I have DataFrame like below:
COL1 | COL2 | COL3
-----|------|--------
abc | P | 123
b.bb | , | 22
1 | B | 2
... |... | ...
And I need to find columns where is only punctation mark like !"#$%&'()* ,-./:;<=>?@[]^_`{|}~
So as a result I need something like below (only COL2, because in COL1 is also punctation mark, but there is with other values).
COL2
-------
P
,
B
...
CodePudding user response:
Using a regex with str.fullmatch
and any
:
import re
chars = '''!"#$%&'()* ,-./:;<=>?@[]^_`{|}~'''
pattern = f'[{re.escape(chars)}]'
# [!"\#\$%\&'\(\)\*\ ,\-\./:;<=>\?@\[\]\^_`\{\|\}\~]

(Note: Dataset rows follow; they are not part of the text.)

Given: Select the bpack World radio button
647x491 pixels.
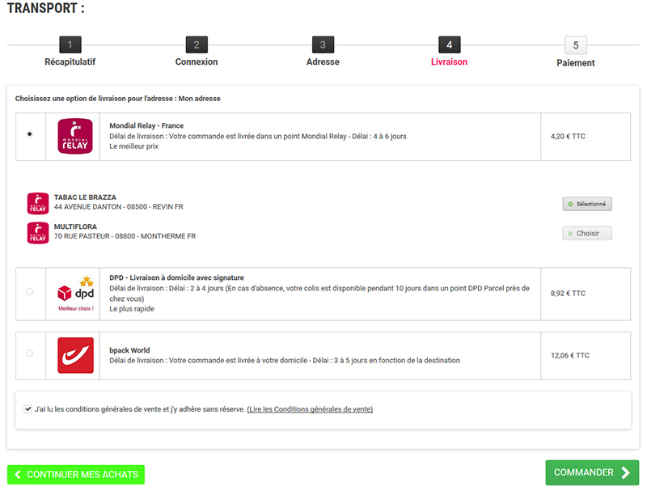Looking at the screenshot, I should coord(31,353).
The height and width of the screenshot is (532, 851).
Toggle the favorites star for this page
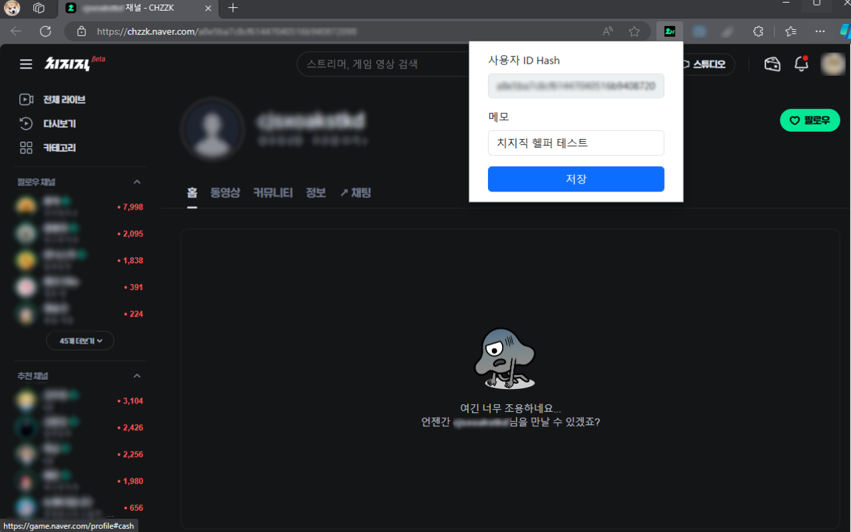634,31
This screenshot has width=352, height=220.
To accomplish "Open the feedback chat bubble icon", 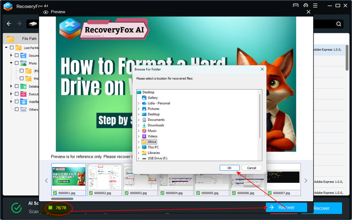I will point(296,6).
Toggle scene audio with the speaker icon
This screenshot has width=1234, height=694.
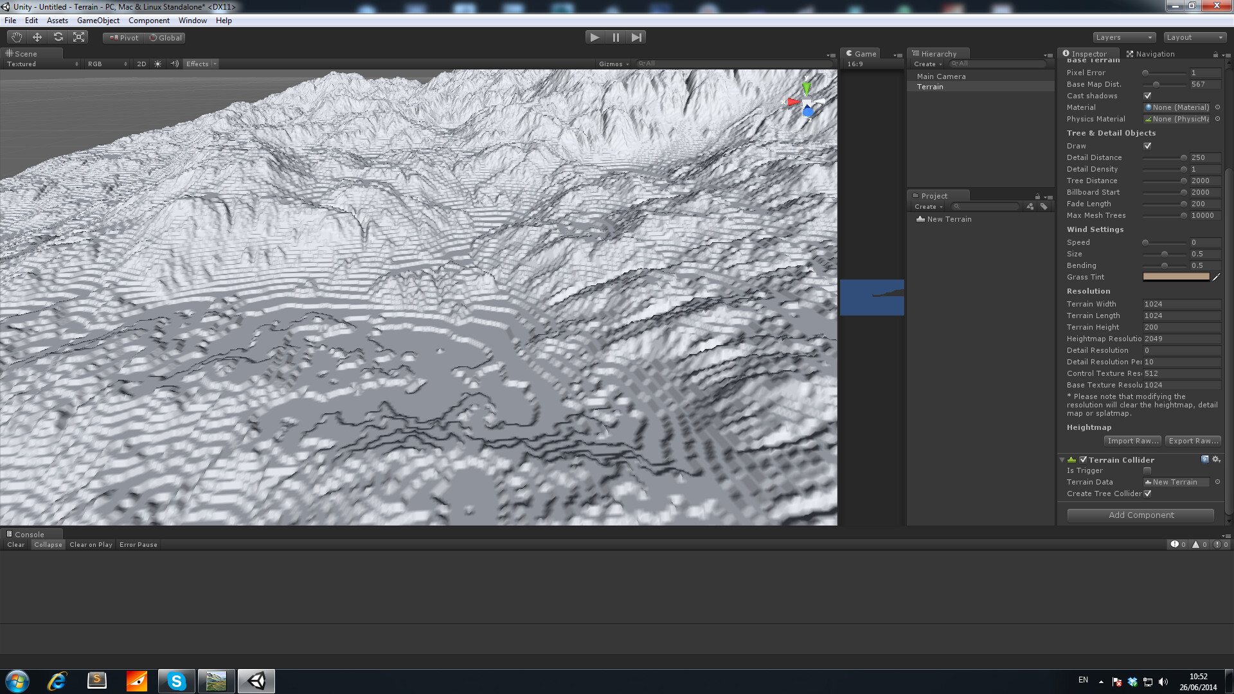point(174,64)

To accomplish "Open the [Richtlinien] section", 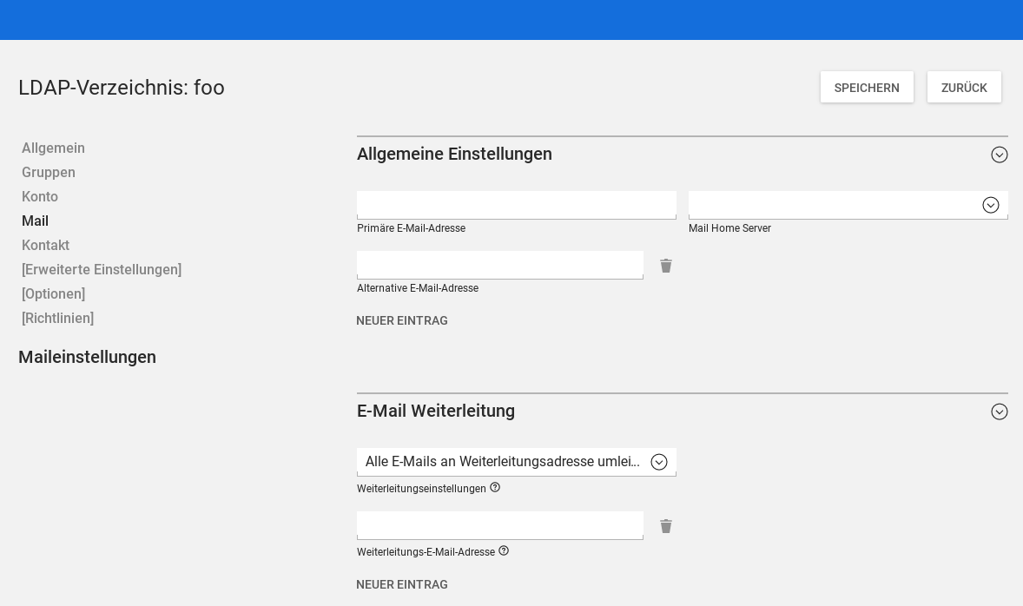I will pyautogui.click(x=57, y=319).
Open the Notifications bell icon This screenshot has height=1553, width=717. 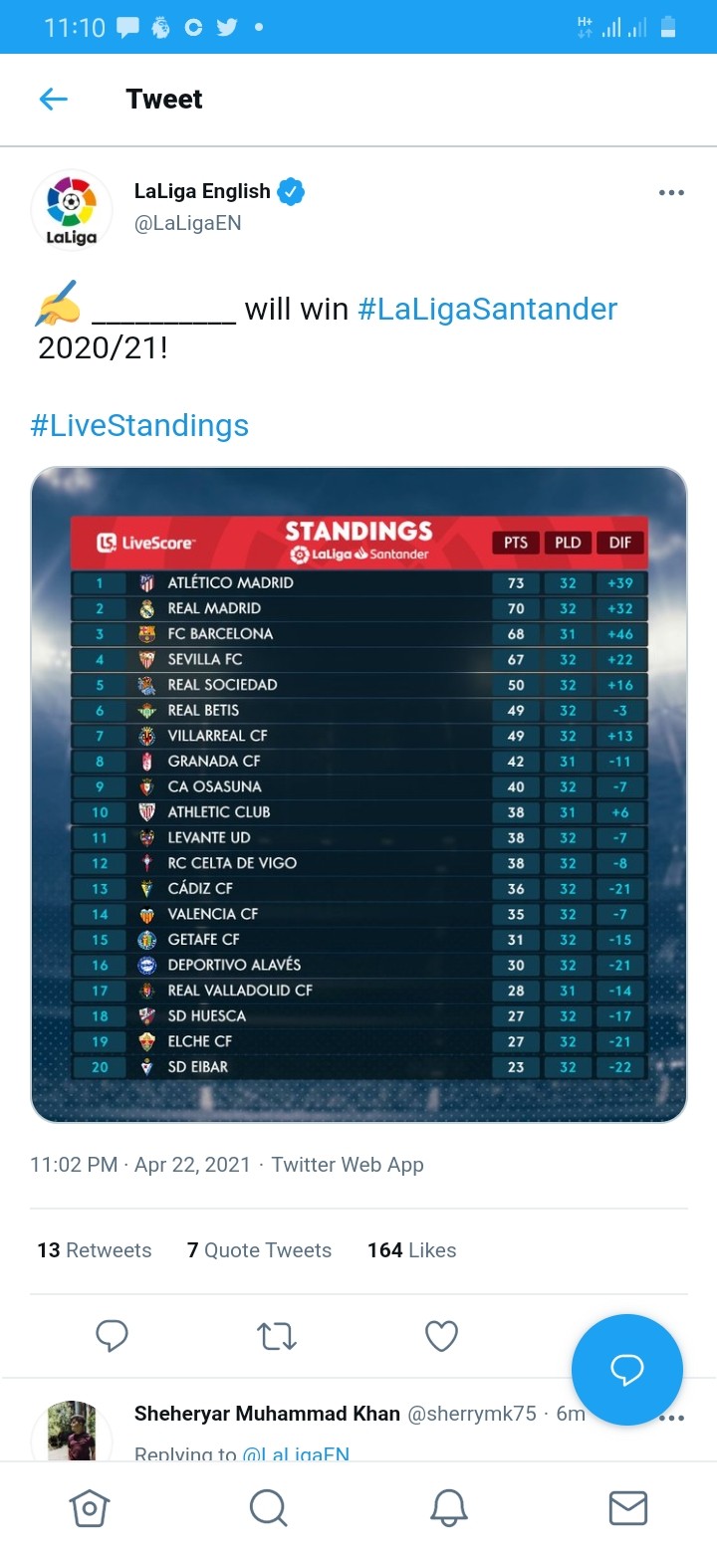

out = df.loc[:, df.astype(str).apply(lambda s: s.str.fullmatch(pattern).any())]
Or with isin
:
out = df.loc[:, df.isin(set(chars)).any()]
Output:
COL2
0 P
1 ,
2 B
CodePudding user response:
punc = set("!\"#$%&'()* ,-./:;<=>?@[]^_`{|}~")
df.loc[:, df.applymap(lambda x: set(x).issubset(punc)).any()]